Response: Modified as suggested

  1. Line 230”: not “uterine cervical masses”, but rather “uterine cervix masses”, or lesions not masses. And the following: “uterine … lesions” – if you separately list uterine cervix, then you should separately name uterine corpus because both, cervix and corpus represent parts of the uterus.

Response: Modified as suggested

  1. Line 247: I would argue that the accuracy was 100% if you write that, the histology of the tru-cut biopsy was glandular atypia, and the histology from the definitive surgery was carcinoma. This is just the scientific and methodological issue of how you define accuracy. The most important is the clinical 100% usefulness of the core needle biopsy because clinically the management of both glandular atypia and carcinoma would be the same.

Response:

  1. I would encourage the Author to discuss more the accuracy of the histology obtained by the tru-cut biopsy as compared with the histology obtained from definitive surgery. It is a clinically very important issue. The reported 100% accuracy is great, however, one should elaborate on this issue more. The 100% accuracy may be attributable to the meticulous preparation and double-checking of the obtained material, as presented by the Authors in the manuscript (e.g. three samples (not 1-2), the ROSE protocol). It would be reasonable to compare results with such research like Gynecol Oncol 2011;161:845-851 (that Authors already cite) or J Clin Med 2022;11:2534 or those not so recent e.g. by Zikan and Fischerova.

Response: Thanks for this comment. Discussion added

  1. Line 259: The abbreviation of the FNAC was already explained earlier in the text (line 49), so you do need to repeat it here.

Response: thanks for this comment. Deleted as suggested

  1. Line 337: “found seen cases”? It seems like a language mistake.

Response: Sorry for this mistake. Corrected

  1. Given the fact that some remarks are about English language issues, and me not being a native English speaker, I would recommend an editing of the text by a native English speaker.

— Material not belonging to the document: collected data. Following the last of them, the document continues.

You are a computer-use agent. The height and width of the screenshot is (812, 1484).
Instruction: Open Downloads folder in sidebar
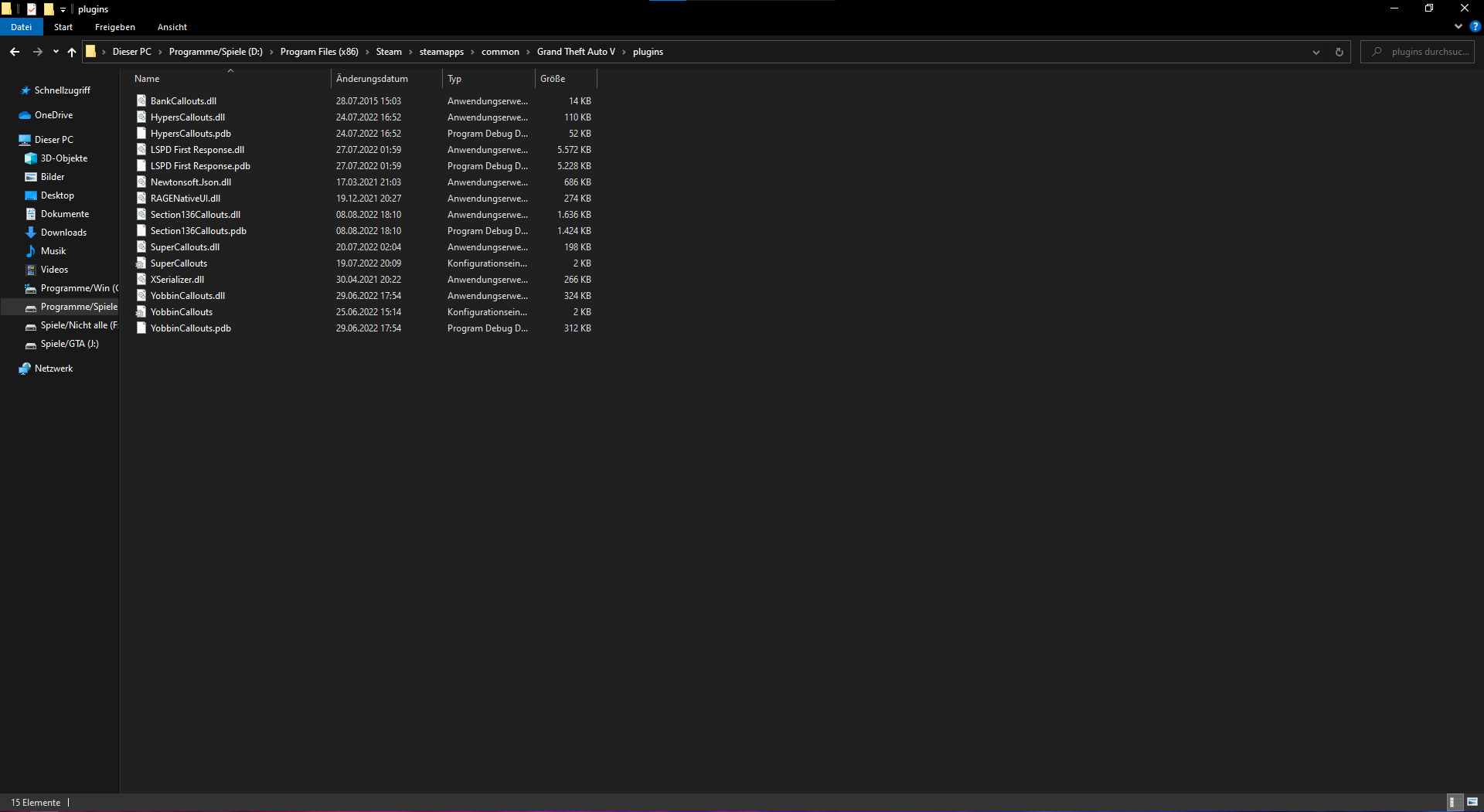click(x=63, y=233)
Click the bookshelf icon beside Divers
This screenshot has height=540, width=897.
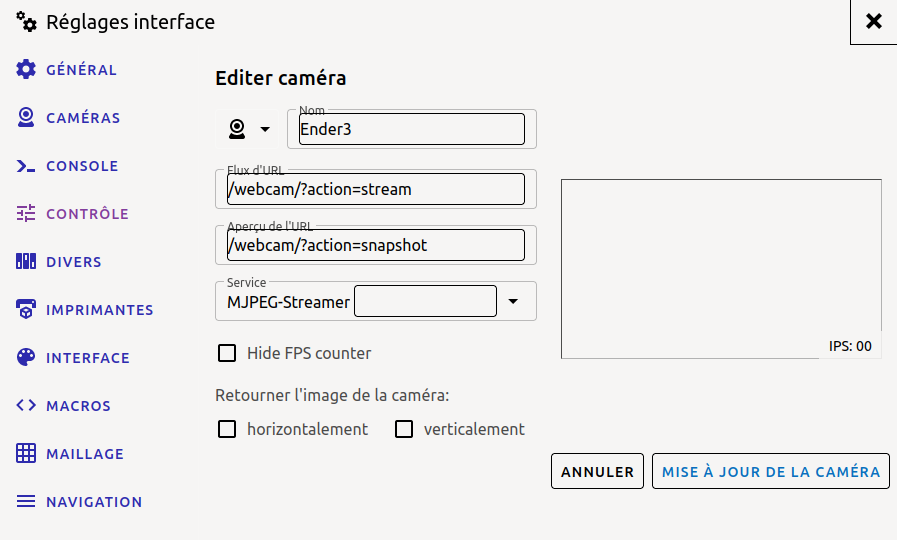pos(26,262)
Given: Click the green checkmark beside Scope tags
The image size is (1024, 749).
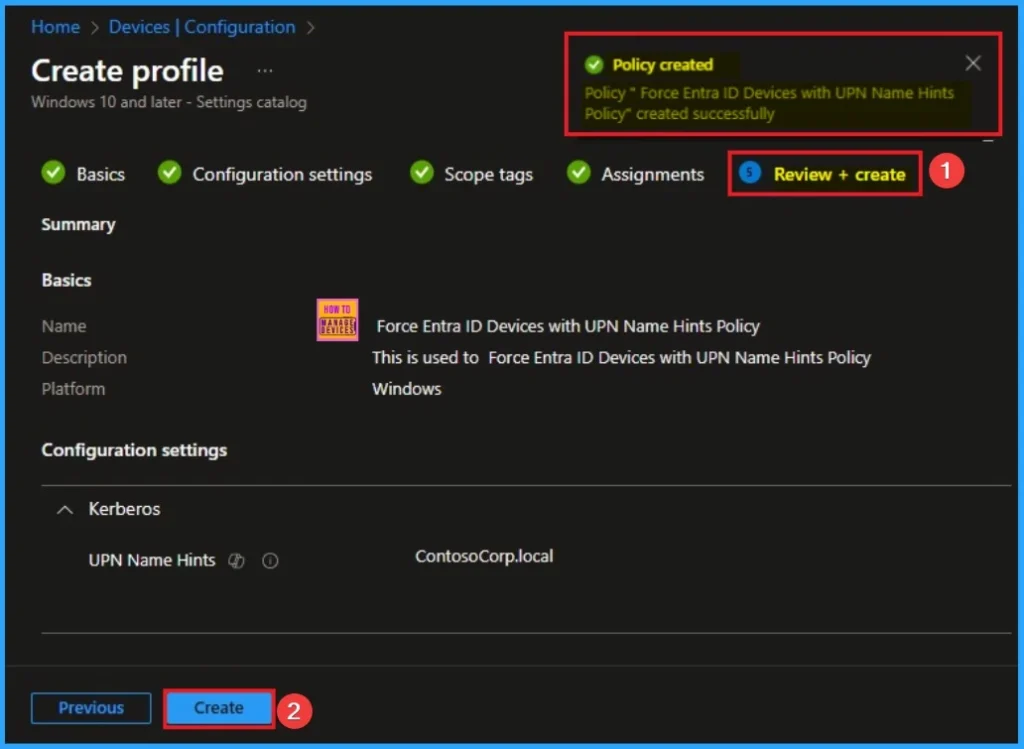Looking at the screenshot, I should pyautogui.click(x=421, y=174).
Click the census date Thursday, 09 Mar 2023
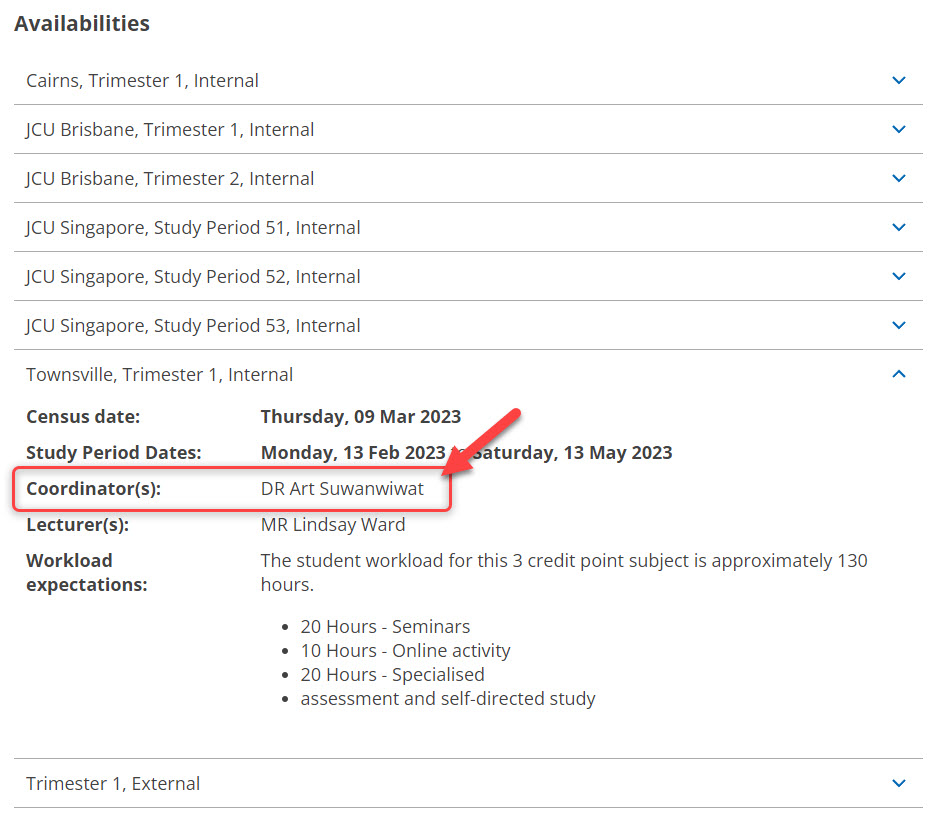933x818 pixels. click(x=361, y=416)
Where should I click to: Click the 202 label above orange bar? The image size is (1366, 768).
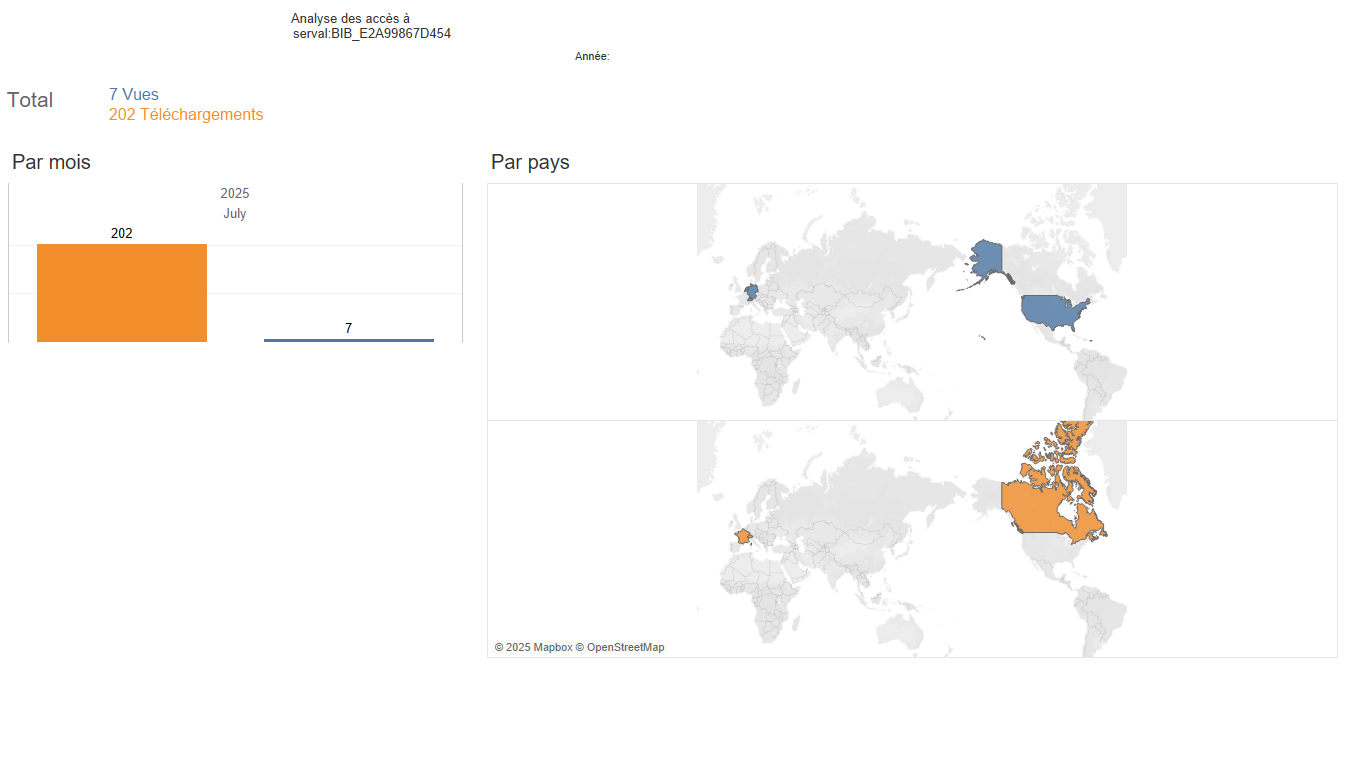point(122,233)
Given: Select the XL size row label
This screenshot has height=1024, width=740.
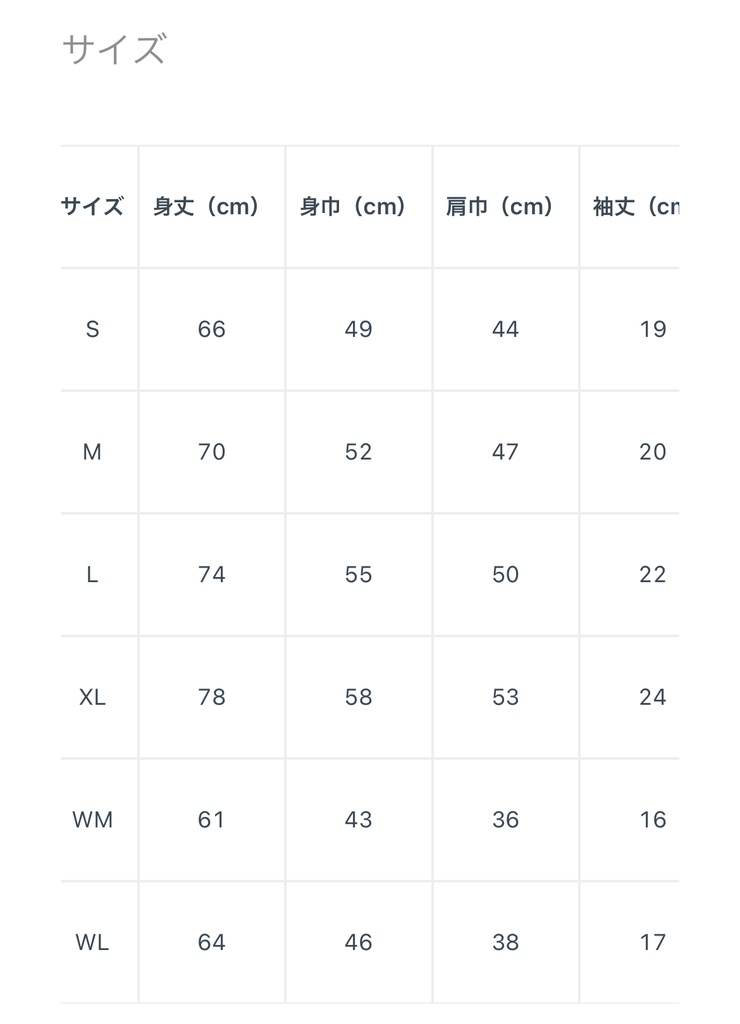Looking at the screenshot, I should (92, 697).
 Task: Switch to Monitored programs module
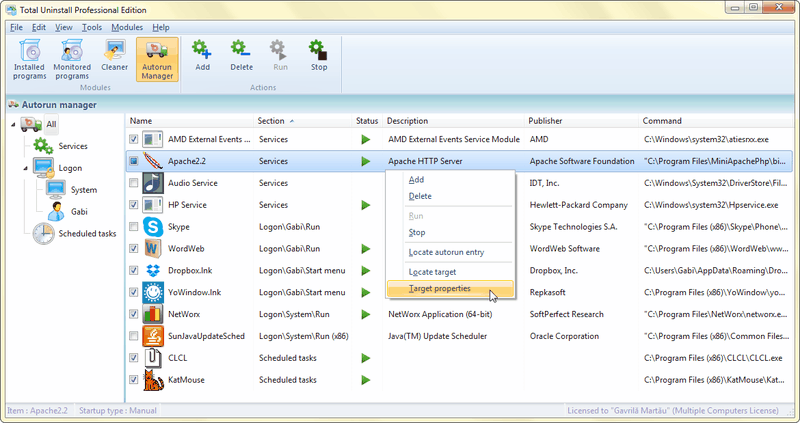[72, 60]
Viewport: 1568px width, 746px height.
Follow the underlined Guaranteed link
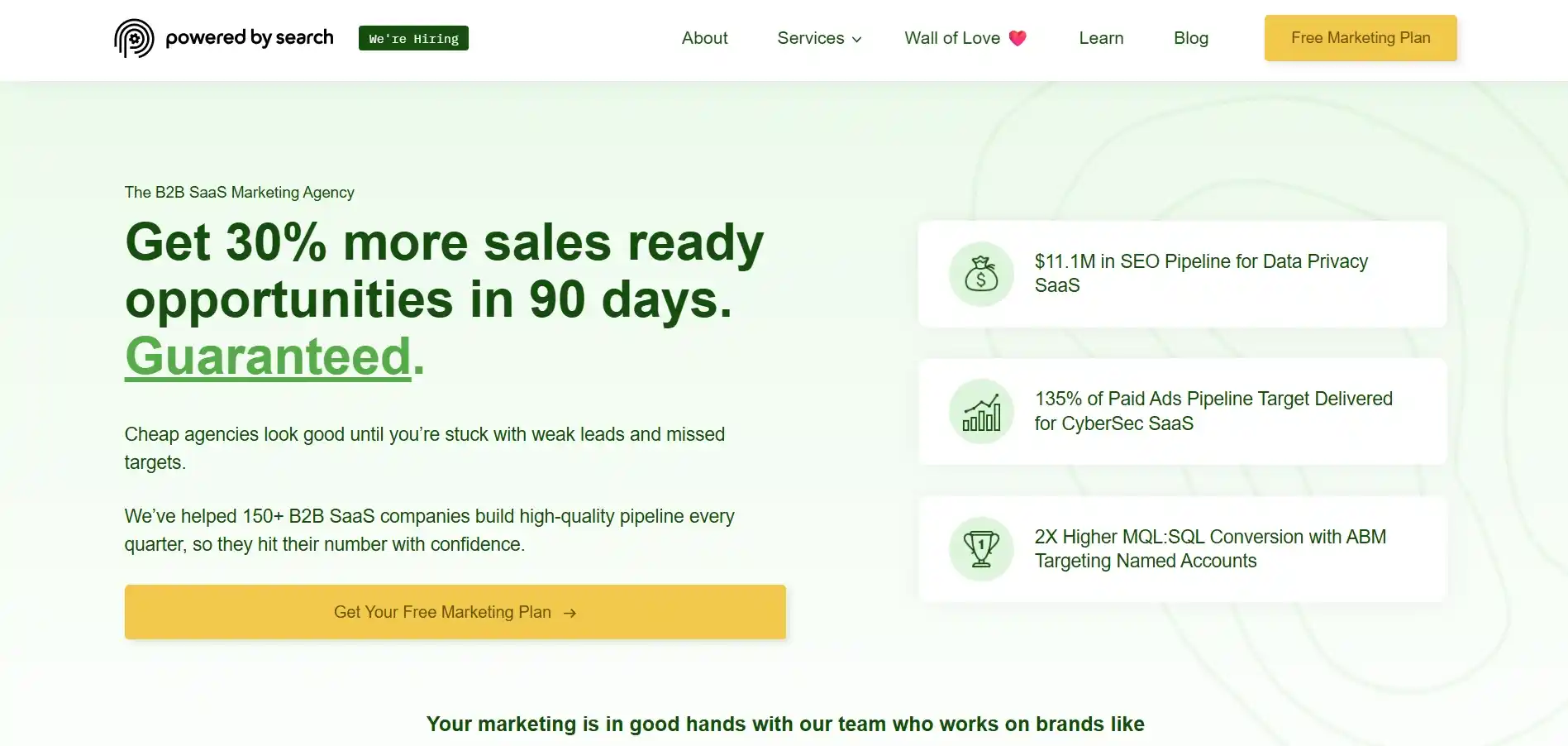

Response: The text has been reviewed by a native English speaker, but he is not a scientist.

  1. In conclusion, I consider the manuscript very interesting, scientifically well conducted, and written, with additional high practical and educational value. I recommend acceptance of the manuscript after responding to the above-listed remarks. 

Response: Thanks for this comment

 

Round 2

Reviewer 2 Report

As a result of the changes made, the article is significantly improved.

The study presents educational value, clinical utility and is scientifically well conducted.  

The limitations associated with the small number of patients remain, as the absence of a control group to support the proposed procedures. 

The use of ROSE gives it a novelty and makes this experience worthy of publication.